# [COMPLETE THE FOLLOWING]
**1.** Answer these about the green energy exhibition piece:
(a) What two things has Donnachadh already secured for his windmill?
(b) Who invited the writer to become a "wind champion"?
(c) How much can a sunpipe knock off the average lighting bill?
**2.** Carry on the green energy exhibition piece, picking up right after its final sentence.

# [DOCUMENT PASSAGE]
--- START ---

The exhibition was full of ingenious money-saving, green energy solutions. Green living can sometimes appear complicated and expensive, but the exhibition revealed the simplicity and economy of sourcing all our energy needs from sun, sea and wind, rather than relying on oil-based systems.
Donnachadh was hoping to track down a windmill supplier. He has done the hard work already - he has planning permission and the support of his neighbours - but, strangely, despite the number of wind farms springing up all over the world, there are no domestic windmills yet on the market.
Every time we go to a green exhibition, his eyes light up in a triumph of hope over experience when we discover a new windmill stand. At this show, yet another energetic windmill salesman handed us glossy leaflets and gave us his windy spiel, but within a minute I could see Donnachadh's shoulders sag as he realised that this was yet another windmill wind-up.
Although windmills are being enthusiastically marketed, it has been impossible to pin anyone down to actually install one. Still, Donnachadh is first in the queue and I have the biodynamic champagne on ice.
However, I got some good news when Alison Hill, of the British Wind Energy Association (www.bwea.com), invited me to become a "wind champion" and generously promised me a free windmill to put on my roof. But as they are not yet available - plus I haven't got planning permission or the support of my neighbours - it is all some way down the line for me. If one arrives, maybe I can suspend it outside my window as a kind of eco-sculpture. If my neighbours complain, I shall tell them I bought it from the Saatchi art collection and that it is a priceless work of art.
I was tempted by a sunpipe (www.sunpipe.co.uk), which cleverly brings natural light into your house even if you live in a windowless basement. Sunpipes were first used 4,000 years ago when the Egyptians used concentrated mirrors to bring daylight down into the centre of the pyramids. They are easy to install and can knock 75 per cent off the average lighting bill.

--- END ---

# [ENTRIES SHOWN]

--- START ---

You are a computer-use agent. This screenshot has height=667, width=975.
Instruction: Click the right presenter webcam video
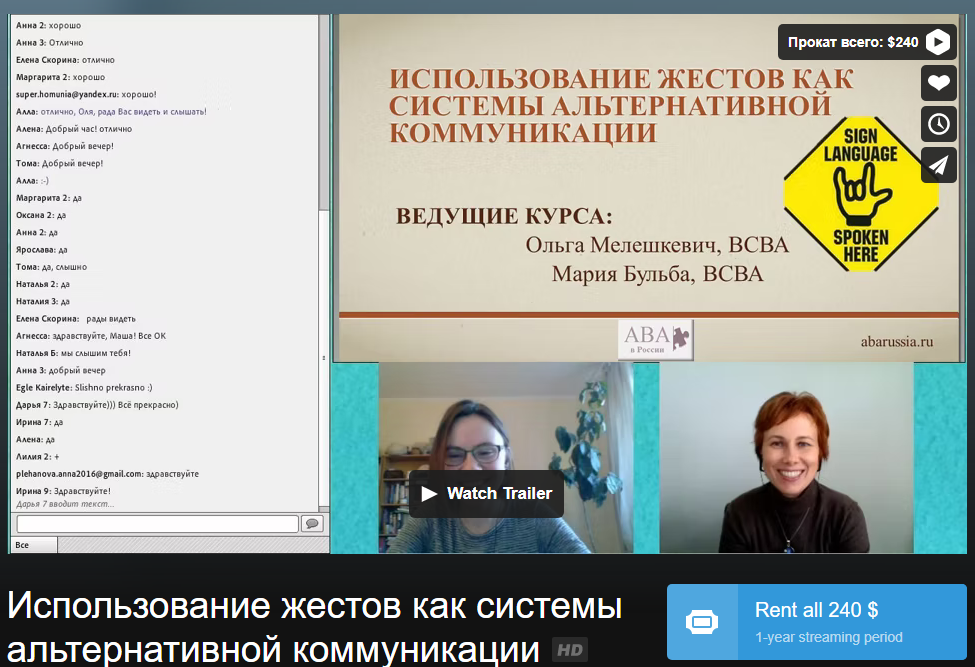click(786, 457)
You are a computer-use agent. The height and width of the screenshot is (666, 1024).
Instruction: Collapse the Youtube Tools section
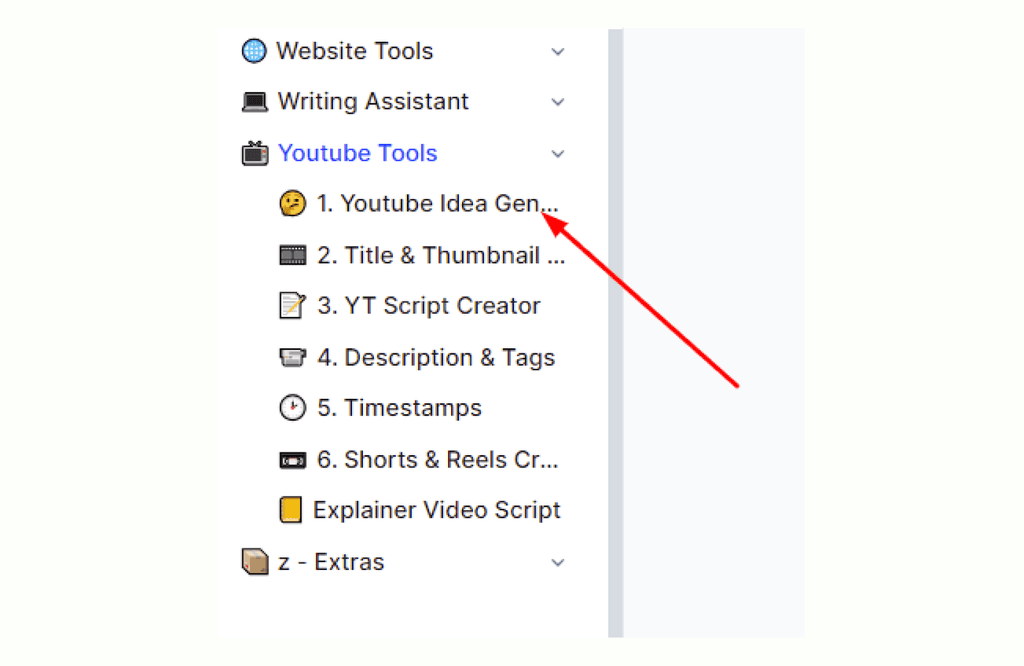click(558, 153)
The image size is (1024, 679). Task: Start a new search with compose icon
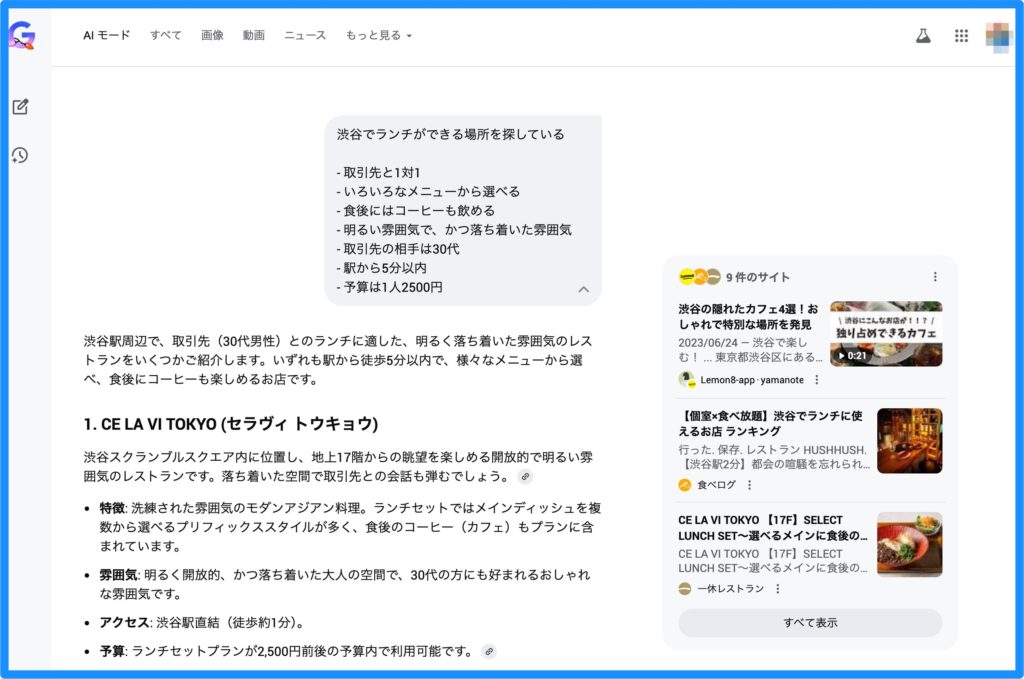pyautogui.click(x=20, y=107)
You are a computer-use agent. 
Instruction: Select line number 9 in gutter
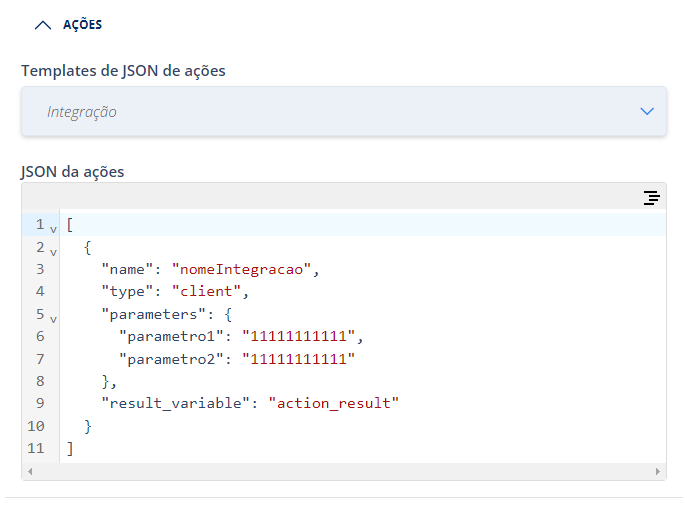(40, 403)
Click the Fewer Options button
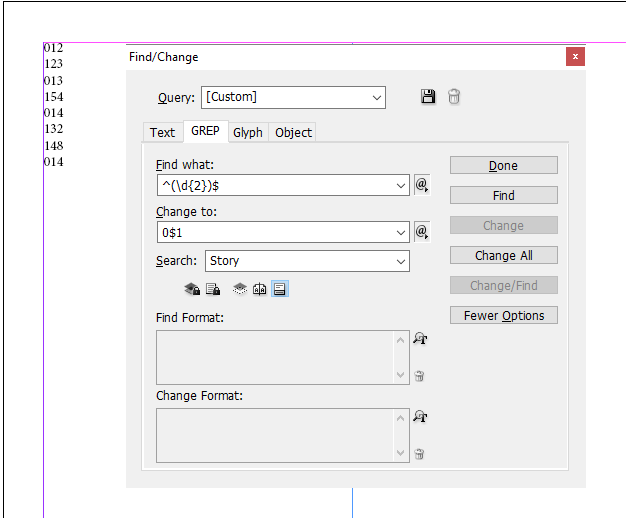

--- END ---
--- START ---

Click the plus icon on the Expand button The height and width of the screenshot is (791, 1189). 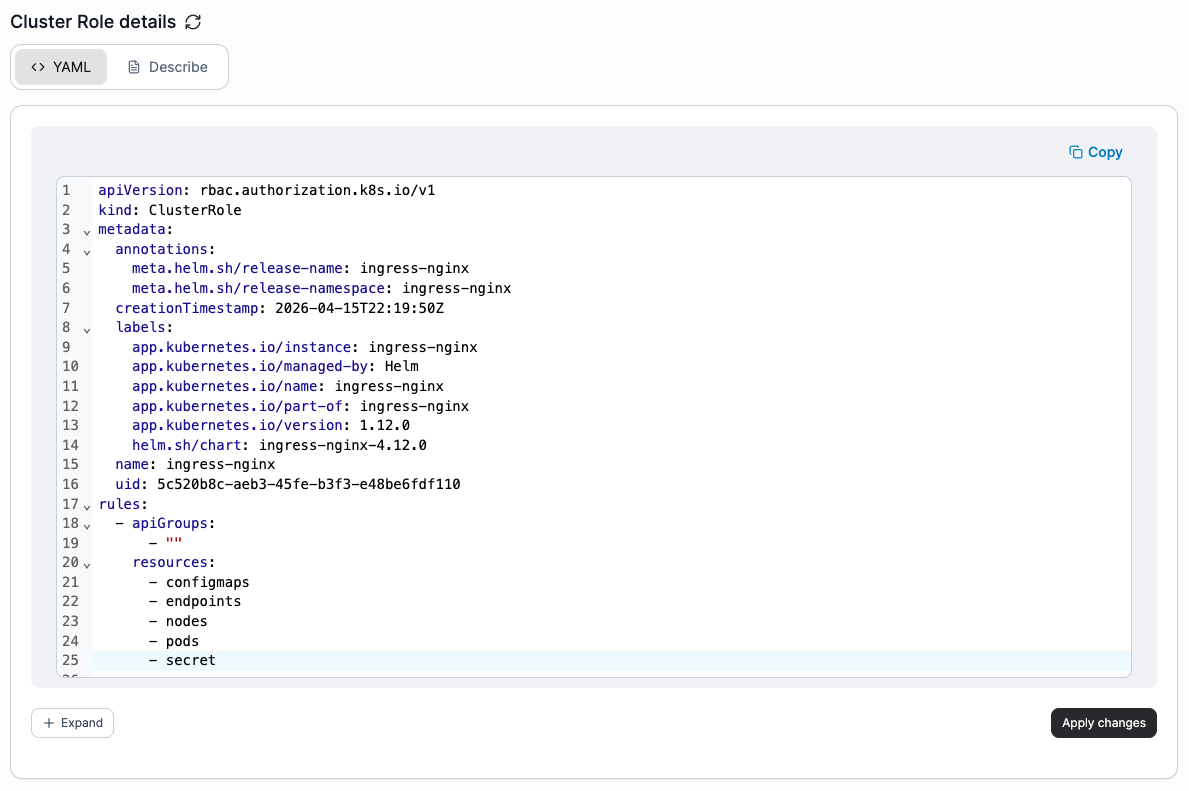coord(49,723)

--- END ---

# [EXPECTED OUTPUTS]
**1.**
(a) Planning permission and the support of his neighbours.
(b) Alison Hill, of the British Wind Energy Association.
(c) 75 per cent.

**2.**
Next up was a lively Q&A with a host of green luminaries, including this paper's own eco-builder, Will Anderson. Howard Liddell, from the award-winning Gaia Architects, explained that Scotland has the highest rate of asthma in the world, partly attributable to the poisonous cocktail of 50,000 building chemicals routinely used. Although it is a positive step that homes are increasingly well insulated, lack of air circulating means we are trapped in toxic smog, creating huge health problems. However, by using eco-friendly building materials and "breathing" walls, this can be avoided.
Gaia has had great success in transforming the rundown and violent Fairfield council estate, in Perth, where 20 years ago 75 per cent of residents had signed up to be transferred, to a beautiful, airy, tree-filled area that actually has a waiting list of people wanting to move there. Crime has gone down and careful use of natural building materials means that doctors' waiting lists have been reduced, too.
The exhibition revealed many such innovative green initiatives going on elsewhere in the UK. There is a huge pool of talent and environmental know-how in this country waiting to be tapped, and it would be a great shame if the apathy of those who govern us allows it to go to waste.